MEETING THE CHALLENGE
The team at UF Health developed GatorTron, the world’s largest transformer-based NLP model – with around 9 billion parameters – in the medical domain and trained it using more than 197 million notes with more than three billion sentences and more than 82 billion words of clinical text from UF Health.
“GatorTron adopted the architecture of Megatron-LM – the software provided by Nvidia,” Wu said. “We trained GatorTron using HiPerGator AI NVIDIA DGX A100 SuperPod cluster, recently deployed at the University of Florida, featuring 140 Nvidia DGX A100 nodes with 1120 Nvidia Ampere A100 GPUs. With the HiPerGator AI cluster, the computing resource is no longer a bottleneck.
“We trained GatorTron using 70 HiPerGator nodes with 560 GPUs, with both data and model parallel training strategy,” he added. “Without Nvidia’s Megatron-LM, we would not be able to train such a large transformer model in the clinical domain. We also leveraged Nvidia’s NeMo-toolkit, which provides the flexibility to fine-tune GatorTron for various NLP downstream tasks using easy-to-use application programming interfaces.”

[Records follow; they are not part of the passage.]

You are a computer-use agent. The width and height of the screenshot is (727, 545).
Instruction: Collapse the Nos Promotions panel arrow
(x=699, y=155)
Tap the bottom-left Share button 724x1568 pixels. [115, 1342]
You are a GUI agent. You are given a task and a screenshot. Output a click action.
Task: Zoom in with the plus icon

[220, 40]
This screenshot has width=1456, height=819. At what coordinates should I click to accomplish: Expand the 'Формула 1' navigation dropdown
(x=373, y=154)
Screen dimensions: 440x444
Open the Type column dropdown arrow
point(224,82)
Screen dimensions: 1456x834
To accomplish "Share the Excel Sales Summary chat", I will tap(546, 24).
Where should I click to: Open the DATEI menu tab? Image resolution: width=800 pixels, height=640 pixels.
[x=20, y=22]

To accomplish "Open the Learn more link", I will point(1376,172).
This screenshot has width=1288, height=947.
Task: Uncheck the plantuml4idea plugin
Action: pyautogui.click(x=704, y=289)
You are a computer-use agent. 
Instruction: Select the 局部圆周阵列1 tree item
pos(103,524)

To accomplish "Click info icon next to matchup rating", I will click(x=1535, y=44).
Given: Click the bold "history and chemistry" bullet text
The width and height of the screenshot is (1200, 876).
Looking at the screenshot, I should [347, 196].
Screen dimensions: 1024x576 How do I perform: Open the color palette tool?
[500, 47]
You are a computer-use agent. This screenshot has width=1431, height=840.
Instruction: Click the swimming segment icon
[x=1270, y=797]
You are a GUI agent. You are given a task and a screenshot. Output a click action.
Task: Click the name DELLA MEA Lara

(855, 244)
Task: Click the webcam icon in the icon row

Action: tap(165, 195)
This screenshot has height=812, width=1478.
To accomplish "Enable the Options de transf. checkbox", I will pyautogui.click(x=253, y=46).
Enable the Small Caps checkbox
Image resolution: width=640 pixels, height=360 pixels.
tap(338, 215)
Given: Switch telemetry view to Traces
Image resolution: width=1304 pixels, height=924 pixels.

GatorTron currently is being evaluated for downstream tasks such as named-entity recognition, relation extraction, semantic similarity of text, and question and answering with electronic health record data in a research setting. The team is working to apply GatorTron to real-world healthcare applications such as patient cohort identification, text de-identification and information extraction.
UF Health evaluated the GatorTron model on four important NLP tasks, including clinical concept extraction, clinical relation extraction, medical natural language inference, and medical question and answering.
“For clinical concept extraction, GatorTron model achieved state-of-the-art performances on all three benchmarks, including publicly available 2010 i2b2, 2012 i2b2 and 2018 n2c2 datasets,” Bian noted. “For relation extraction, GatorTron significantly outperformed other BERT models pre-trained in the clinical or biomedical domain such as clinicalBERT, BioBERT and BioMegatron.
“For medical natural language inference and question and answering, GatorTron achieved new state-of-the-art performances on both benchmark datasets – medNLI and emrQA,” he added.
ADVICE FOR OTHERS
There are increasing interests in applying NLP models to help extract patient information from clinical narratives, where state-of-the-art pretrained language models are key components.
“A well-trained large language model could improve many downstream NLP tasks through fine-tuning, such as medical chatbots, automated summarization, medical question and answering, and clinical decision support systems,” Wu advised. “When developing large transformer-based NLP models, it’s recommended to explore various model sizes – number of parameters – based on their local clinical data.
“When applying these large transformer-based NLP models, healthcare providers have to think about the real-world configurations,” he concluded. “For example, these large transformer-based NLP models are very powerful solutions for high-performance servers, but are not feasible to deploy on personal computers.”